Rock-paper-scissors is a schoolyard game/universal bar-tab-settler that theoretically relies on chance. After all, each person in the game plays one of three hands at random each time. Right?

Wrong! Scientists at China’s Zhejiang University just released the results of the first large-scale study of the game — and they found that player behavior typically follows a predictable pattern. It goes something like this:

People start by picking each variable (rock, paper or scissors) about one-third of the time. You can’t really game this stage. BUT after the first round:

  • If a player wins, he will usually stick with the same play.
  • If a player loses, he will usually switch actions in “a clockwise direction”: rock changes to paper, paper to scissors, scissors to rock.

This is simple, but a little hard to envision — so let’s try an example. Say I am playing three rounds of rock-paper-scissors with my cubemate Emily.

Round 1: Emily plays paper, I play rock. She wins.
Round 2: Emily plays paper, I switch to paper. We draw.
Round 3: Emily plays scissors, I switch to scissors. Another draw! I lose.
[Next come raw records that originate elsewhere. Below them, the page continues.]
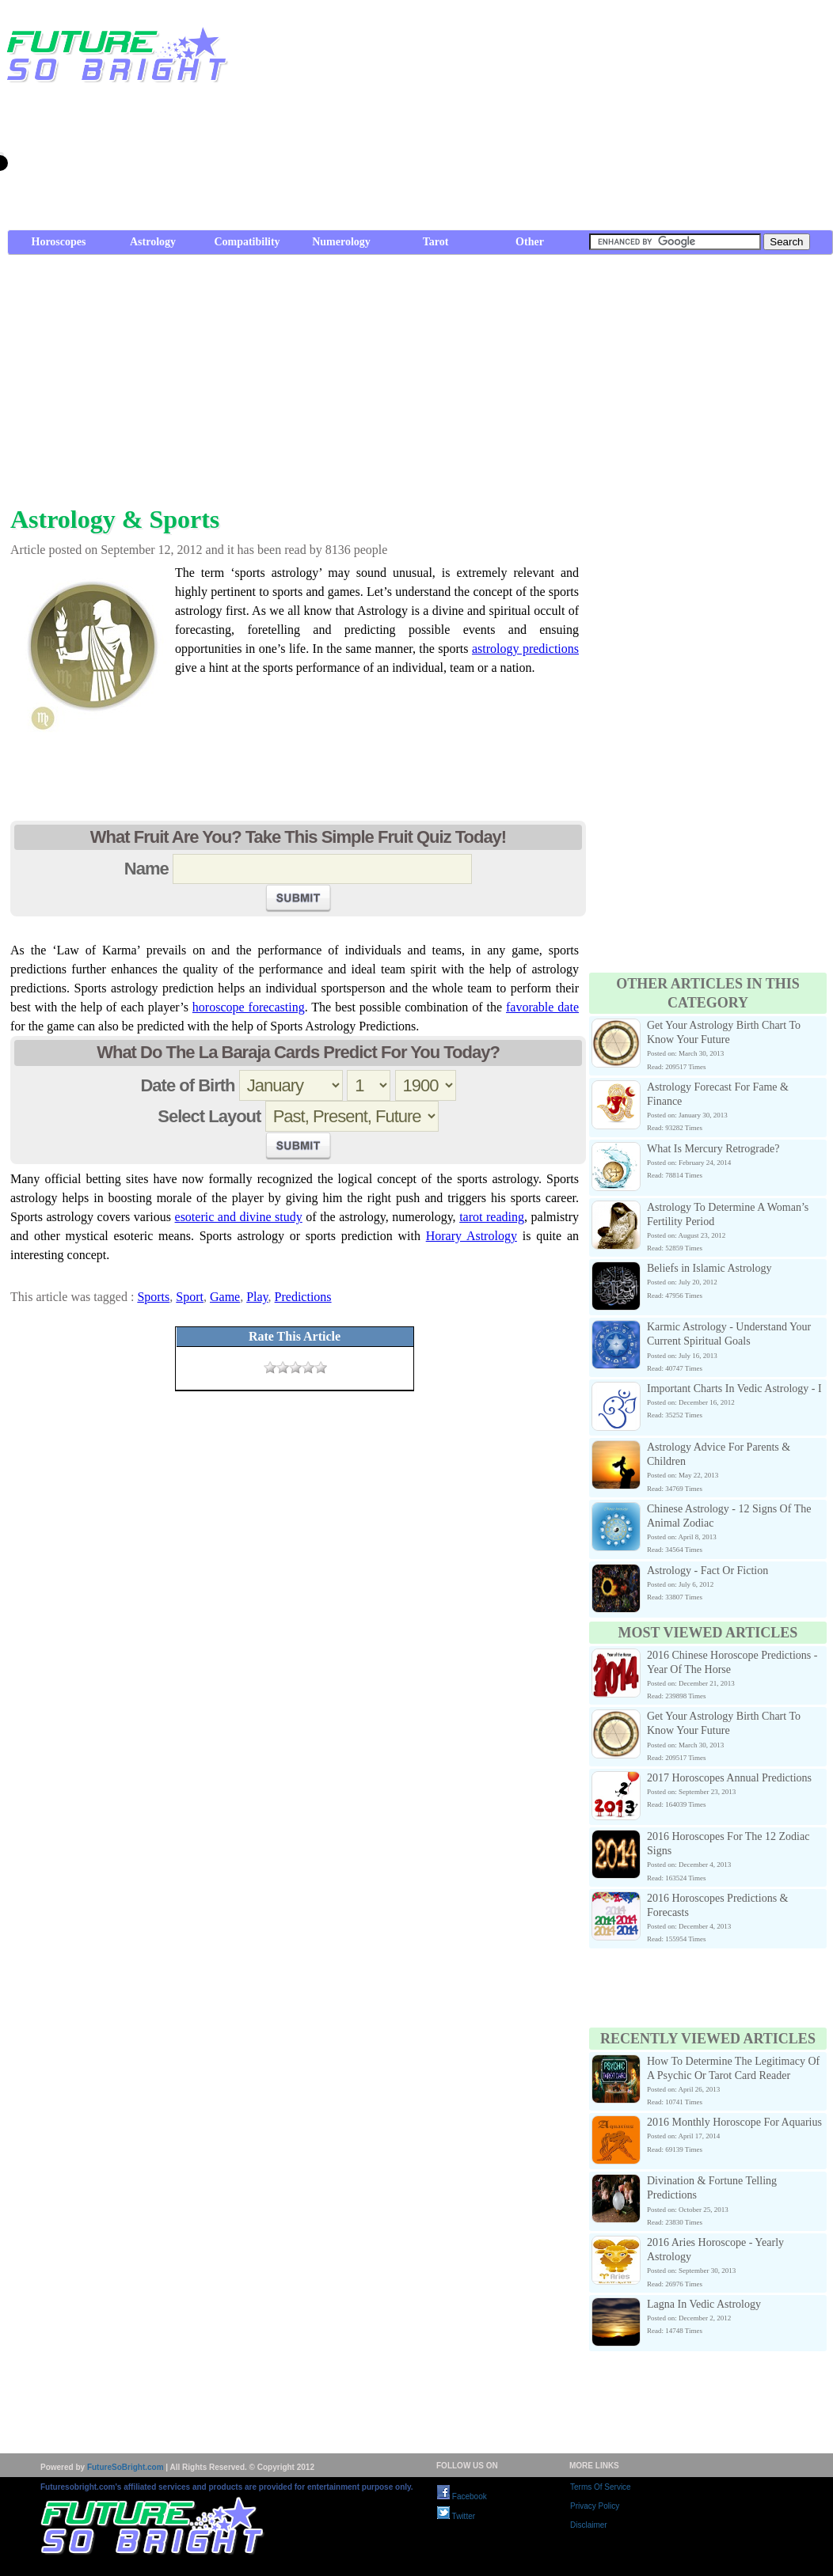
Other (529, 242)
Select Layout (209, 1116)
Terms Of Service (600, 2487)
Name (146, 868)
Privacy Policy (594, 2506)
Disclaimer (588, 2525)
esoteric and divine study (238, 1217)
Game (225, 1296)
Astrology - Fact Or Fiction (707, 1570)
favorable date (542, 1007)
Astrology (153, 242)
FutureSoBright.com (125, 2467)
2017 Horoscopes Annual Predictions (729, 1778)
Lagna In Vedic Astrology (704, 2304)
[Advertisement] (655, 119)
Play (257, 1296)
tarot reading (491, 1217)
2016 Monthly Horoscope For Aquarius (734, 2122)
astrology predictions (525, 648)
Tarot (436, 242)
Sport (189, 1296)
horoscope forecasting (248, 1007)
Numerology (341, 242)
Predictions (303, 1296)
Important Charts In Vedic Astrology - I (734, 1388)
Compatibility (247, 242)
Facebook (462, 2496)
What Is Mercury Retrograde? (713, 1149)
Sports (153, 1296)
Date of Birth (187, 1085)
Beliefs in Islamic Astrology (709, 1268)
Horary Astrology (471, 1235)
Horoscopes (59, 242)
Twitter (456, 2516)
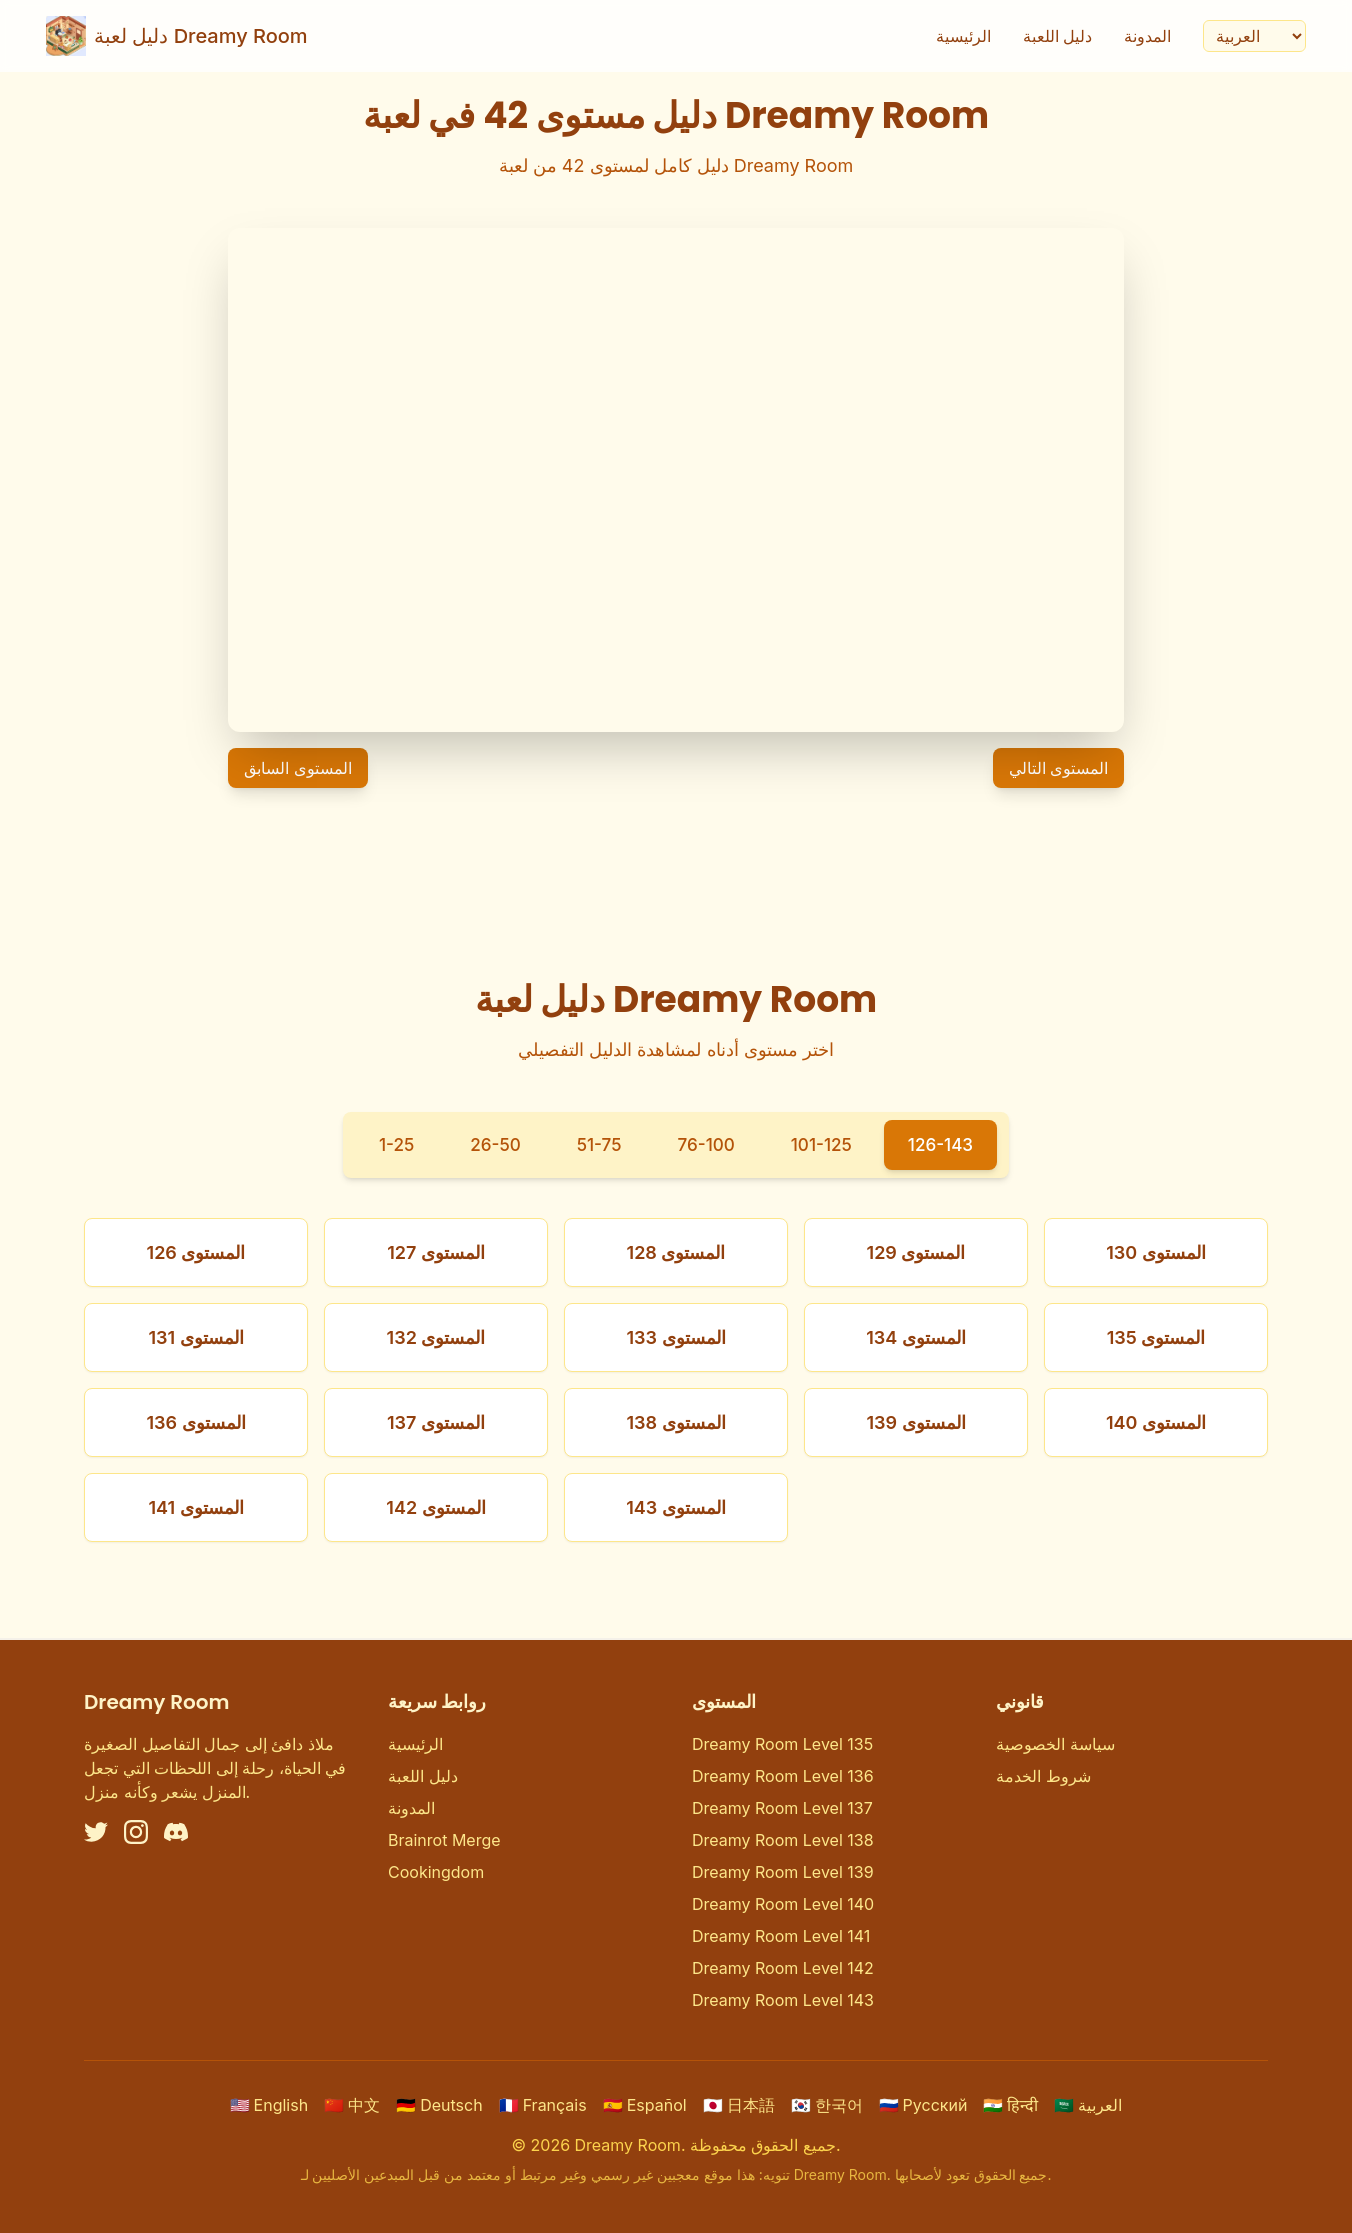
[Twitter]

But if I had kept the probabilities from this Zhejiang University study in mind, I could have changed my gameplay like so:

Round 1: Emily plays paper, I play rock. She wins.
Round 2: Emily plays paper, I switch to scissors. I win.
Round 3: Emily switches to scissors, I switch to rock. I win again!
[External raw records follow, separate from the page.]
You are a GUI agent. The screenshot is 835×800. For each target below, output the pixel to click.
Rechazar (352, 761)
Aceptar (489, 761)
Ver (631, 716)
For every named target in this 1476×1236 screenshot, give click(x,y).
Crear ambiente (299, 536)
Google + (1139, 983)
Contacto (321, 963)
You can thank game theory for your improved rock-paper-scissors game. Researchers previously believed the game operated according to a game theory tenet called “the Nash equilibrium” — basically, the idea that people will chose each of the three options equally over time. But studied on a larger scale, it appears play follows a cyclical pattern — which means sneaky players can use “conditional response,” a reaction to a specific stimulus, in order to optimize their records.

That has fascinating implications not only for your next bet, but for human psychology.

“Whether conditional response is a basic decision-making mechanism of the human brain or just a consequence of more fundamental neural mechanisms is a challenging question for future studies,” the Zhejiang researchers conclude.

Almost as challenging as losing a rock-paper-scissors game now … amirite?